La première étape de montagne du Tour de France 2015 dans les Pyrénées, ce mardi 14 juillet, a été spectaculaire pour l’équipe Sky. Leur leader, Christopher Froome, a frappé un énorme coup en dominant tous ses adversaires. Si l’ascension vers La Pierre Saint-Martin a été très dure pour Alberto Contador, Vicenzo Nibali et tout le peloton (excepté le Britannique), les cols du Tourmalet ou l’ascension du Plateau de Beille viendront poursuivre le triptyque pyrénéen ces deux prochains jours.

L’occasion pour la rédaction de Score n’co de vous faire une liste répertoriée des cols les plus difficiles de France pour les coureurs. Tous sont classés en hors catégorie et adorent faire souffrir les organismes.

Le Mont Ventoux (21,5 km à 7,5 % de moyenne)

Il est surnommé le « Géant de Provence ». Une expression qui colle parfaitement à l’ascension du Mont Ventoux. Avec ses 21,5 km de montée à 7,5 % de moyenne, ce col fait extrêmement mal dans les jambes. Il a même eu une incidence tragique, à cause de sa forte chaleur, pour le cycliste britannique Tom Simpson. Ce dernier a trouvé la mort lors du Tour 1967 sous les 35 degrés. Comme le ravitaillement n’était pas autorisé sur la Grande Boucle auparavant, le manque d’eau a coûté la vie à Simpson.

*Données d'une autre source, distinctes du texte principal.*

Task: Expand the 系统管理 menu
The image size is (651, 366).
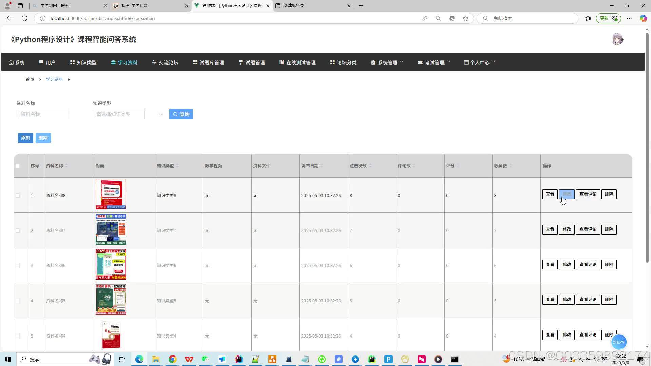Action: (x=387, y=62)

Le Col d’Izoard (20 km à 8 % de moyenne)

La route du col d’Izoard est la porte d’entrée du Parc Naturel Régional du Queyras. Ce col mythique du Tour de France est devenu au fil du temps un passage obligé de tout cycliste. Celui-ci voit une ascension de 20 kilomètres à 8% de moyenne et le col culmine à 2 360 mètres. Le soulagement prédomine quand le cycliste arrive au sommet.

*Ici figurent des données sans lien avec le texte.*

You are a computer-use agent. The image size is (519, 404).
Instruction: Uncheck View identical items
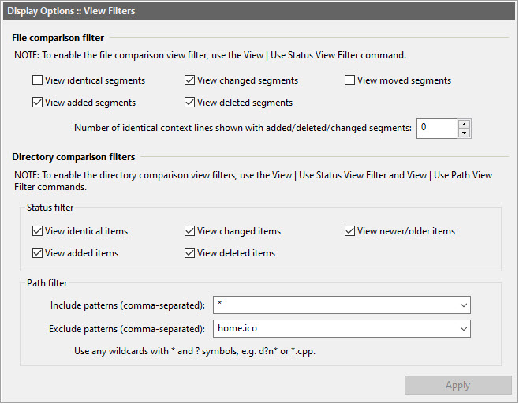point(38,231)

L’Alpe d’Huez (13,8 km à 7,7 % de moyenne)

S’il ne présente pas les pentes aux pourcentages les plus durs à gravir sur le Tour, la magnifique ascension de l’Alpe d’Huez est constituée de 21 virages mythiques dont le peloton espère à chaque fois voir l’issue. Le début de cette montée à 10,4 % est la plus compliquée à négocier. Le climat peut s’y avérer également très aléatoire.

Col de la Croix de Fer (30 km à 5,07 % de moyenne)

Ce qui marque surtout avec le Col de la Croix de Fer (2 068 m), c’est sa longueur. Même si les 30 kilomètres présentent certaines zones de répit, l’accumulation d’efforts peut faire exploser un coureur. Les sept derniers kilomètres sont les plus ardus, le tout dans un paysage très sauvage, ce qui donne encore plus de charme à cette ascension.

Montée vers Chamrousse (18,3 km à 7,2 % de moyenne)

L’année dernière, c’est dans cette montée que l’Italien Vicenzo Nibali avait frappé très fort sur le Tour de France 2014. Le « requin de Messine » avait établi un temps de 49 mn 51 s pour terminer l’ascension et remporter l’étape Saint-Etienne – Chamrousse. En terme de coefficient de difficulté, la montée vers la station de ski alpin est la plus élevée (indice de 970). Une donnée calculée par des spécialistes chargés de déterminer les diverses difficultés entre les cols hors-catégorie.